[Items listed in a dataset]
━━━━━━━━━━━━━━━━━━━━
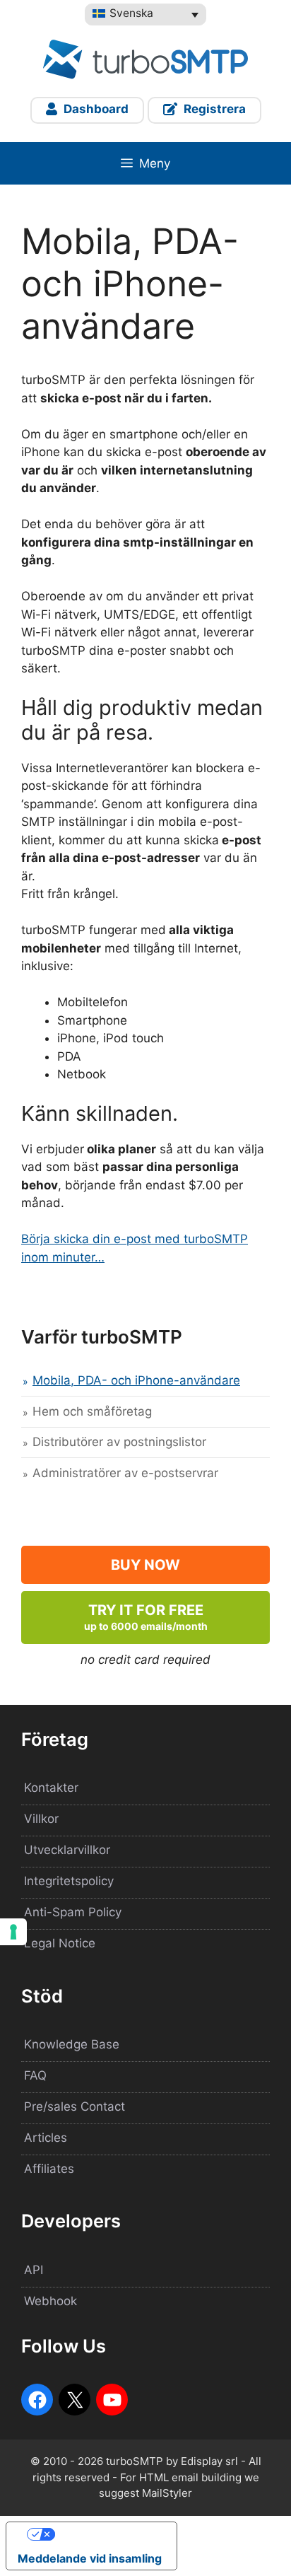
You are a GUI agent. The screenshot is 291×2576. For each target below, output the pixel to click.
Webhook (50, 2301)
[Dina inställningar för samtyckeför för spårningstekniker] (13, 1931)
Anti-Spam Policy (72, 1912)
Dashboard (95, 109)
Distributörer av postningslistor (119, 1442)
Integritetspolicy (69, 1881)
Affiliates (49, 2169)
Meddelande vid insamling (90, 2558)
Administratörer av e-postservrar (125, 1473)
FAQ (35, 2075)
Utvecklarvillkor (67, 1850)
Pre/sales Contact (74, 2106)
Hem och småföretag (92, 1411)
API (33, 2270)
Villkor (41, 1819)
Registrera (213, 109)
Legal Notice (59, 1943)
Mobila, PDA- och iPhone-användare (136, 1380)
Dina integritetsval (105, 2534)
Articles (45, 2138)
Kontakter (51, 1788)
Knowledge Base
━━━━━━━━━━━━━━━━━━━━
**Goal of the exercise**
Restate the records above word for word, without the pictures.

**Response**
You are a GUI agent. The screenshot is 291×2576. For each target below, output the pixel to click.
Webhook (50, 2301)
[Dina inställningar för samtyckeför för spårningstekniker] (13, 1931)
Anti-Spam Policy (72, 1912)
Dashboard (95, 109)
Distributörer av postningslistor (119, 1442)
Integritetspolicy (69, 1881)
Affiliates (49, 2169)
Meddelande vid insamling (90, 2558)
Administratörer av e-postservrar (125, 1473)
FAQ (35, 2075)
Utvecklarvillkor (67, 1850)
Pre/sales Contact (74, 2106)
Hem och småföretag (92, 1411)
API (33, 2270)
Villkor (41, 1819)
Registrera (213, 109)
Legal Notice (59, 1943)
Mobila, PDA- och iPhone-användare (136, 1380)
Dina integritetsval (105, 2534)
Articles (45, 2138)
Kontakter (51, 1788)
Knowledge Base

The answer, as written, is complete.